**DIRECTIVE**: Copy out the records from the line containing "The image size is (952, 1270)." through the line containing "Action: (x=476, y=437)", both of those lines included, word for word, and leave the pictures out.

**RECORDS PROVIDED**:

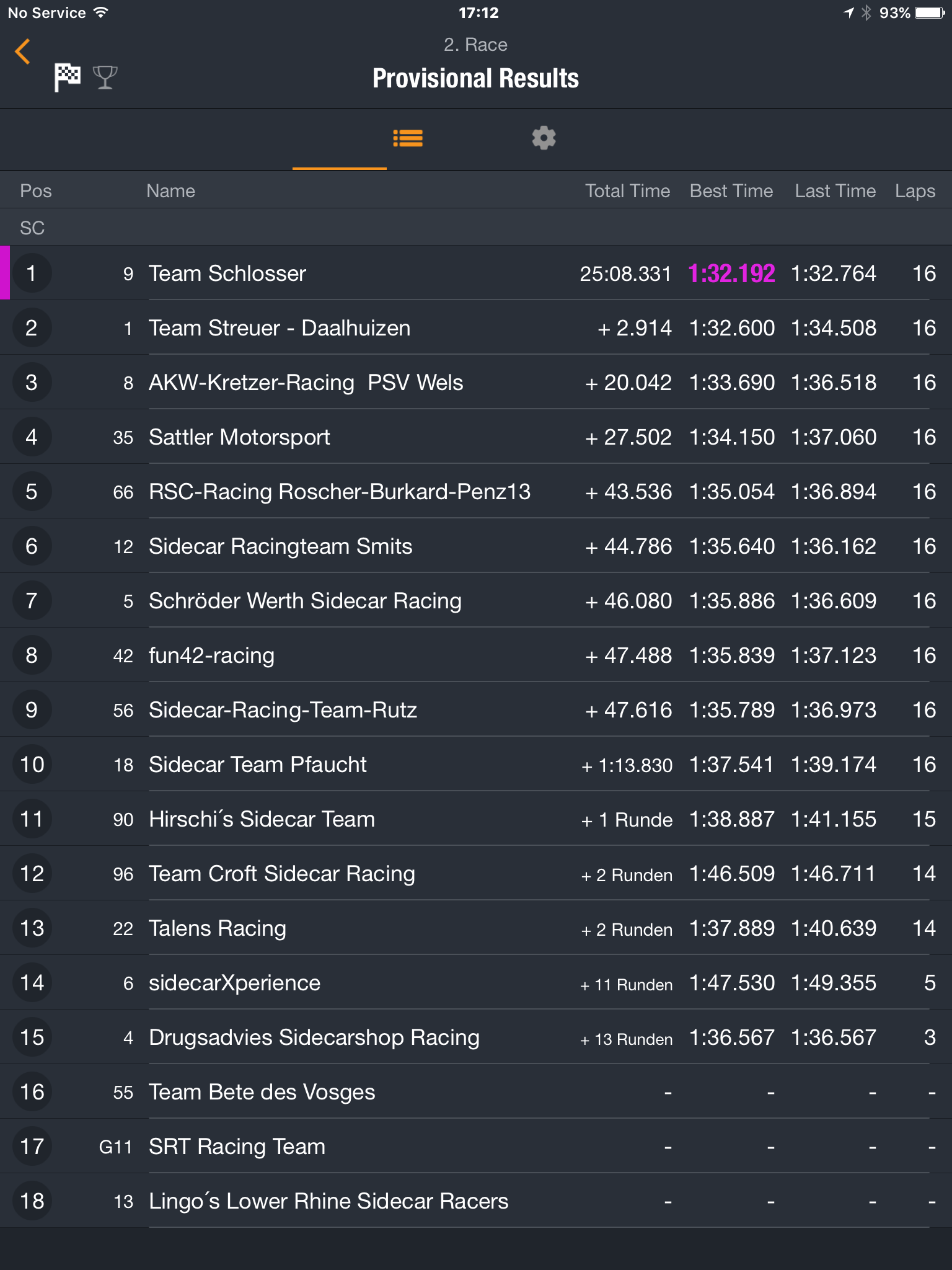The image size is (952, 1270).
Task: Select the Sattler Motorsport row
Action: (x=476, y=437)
* * *
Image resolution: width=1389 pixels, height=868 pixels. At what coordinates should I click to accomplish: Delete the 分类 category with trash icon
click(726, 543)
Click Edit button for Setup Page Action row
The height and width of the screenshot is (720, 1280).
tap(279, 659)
--
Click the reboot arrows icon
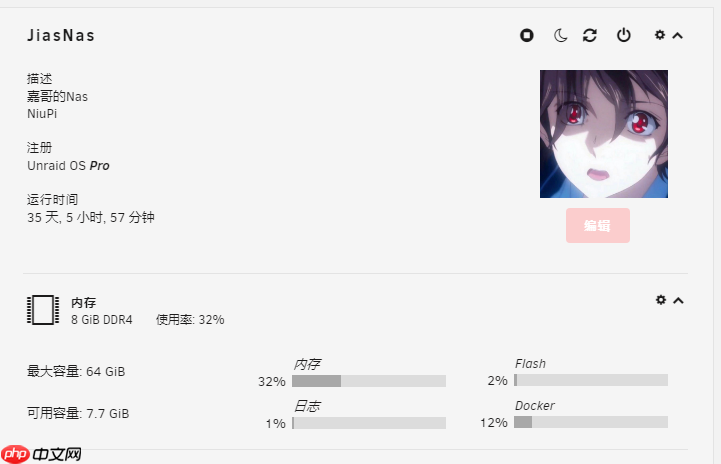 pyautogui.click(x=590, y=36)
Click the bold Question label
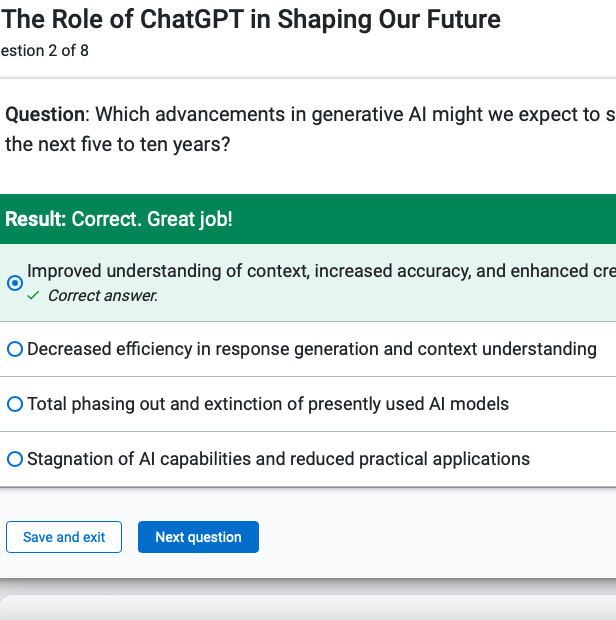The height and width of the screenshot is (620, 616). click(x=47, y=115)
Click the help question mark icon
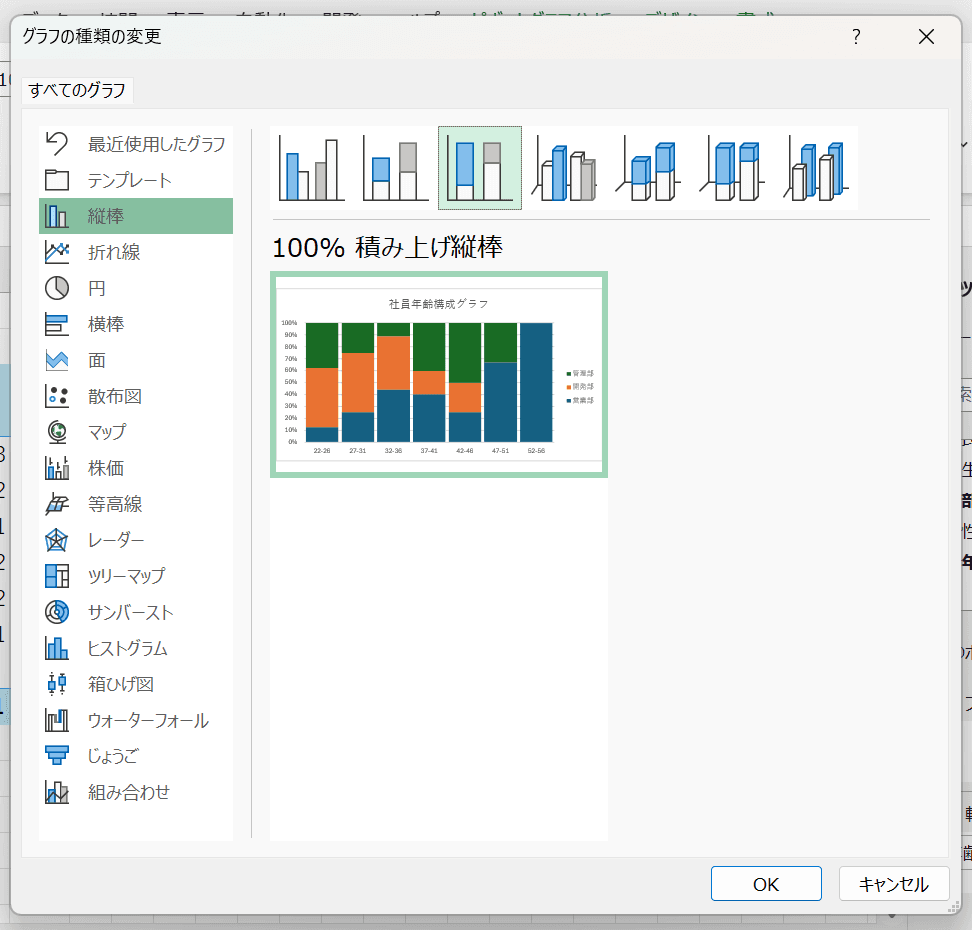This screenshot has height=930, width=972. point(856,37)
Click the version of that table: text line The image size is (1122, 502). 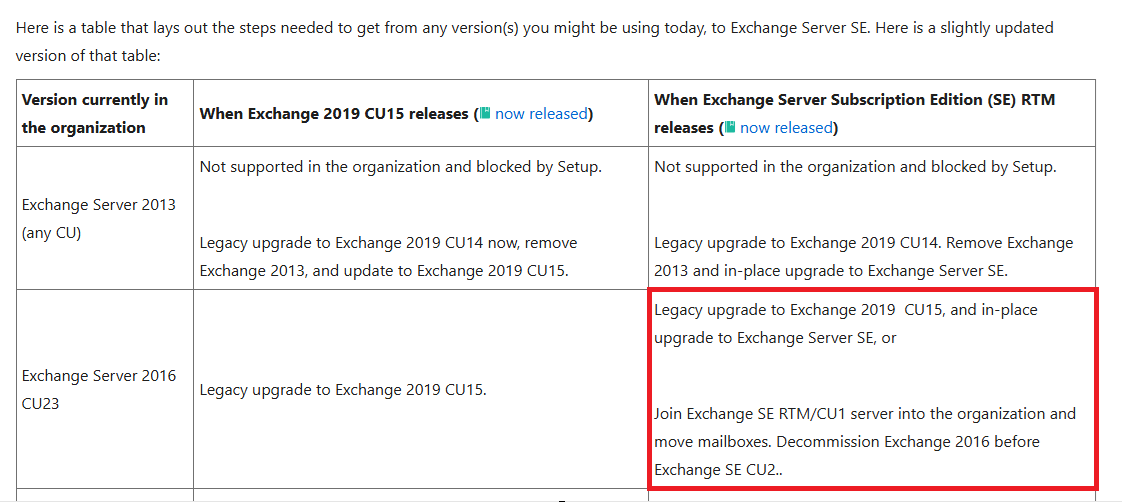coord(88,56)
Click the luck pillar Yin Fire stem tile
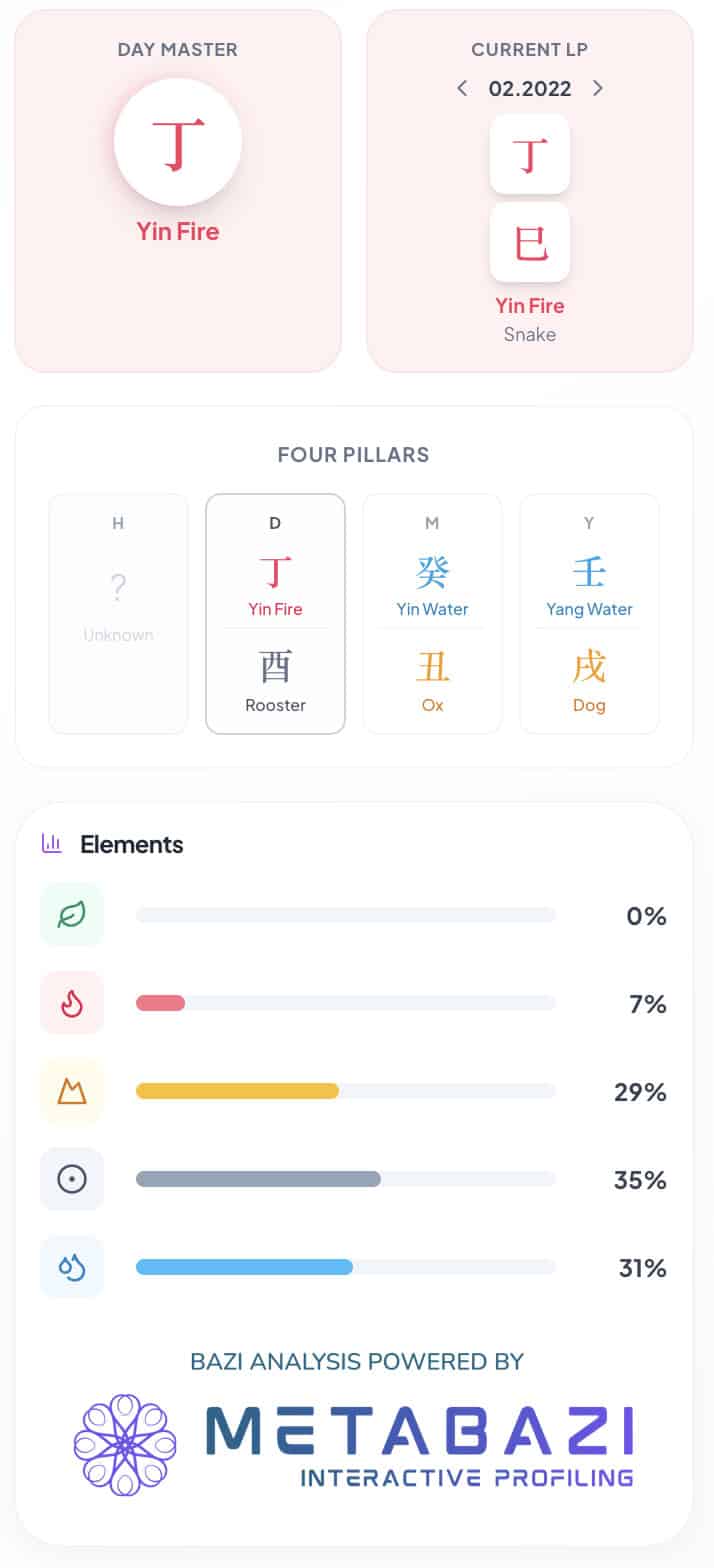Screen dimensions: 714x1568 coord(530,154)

**TASK RESPONSE**:
The image size is (952, 1270).
Task: Select the Sattler Motorsport row
Action: (x=476, y=437)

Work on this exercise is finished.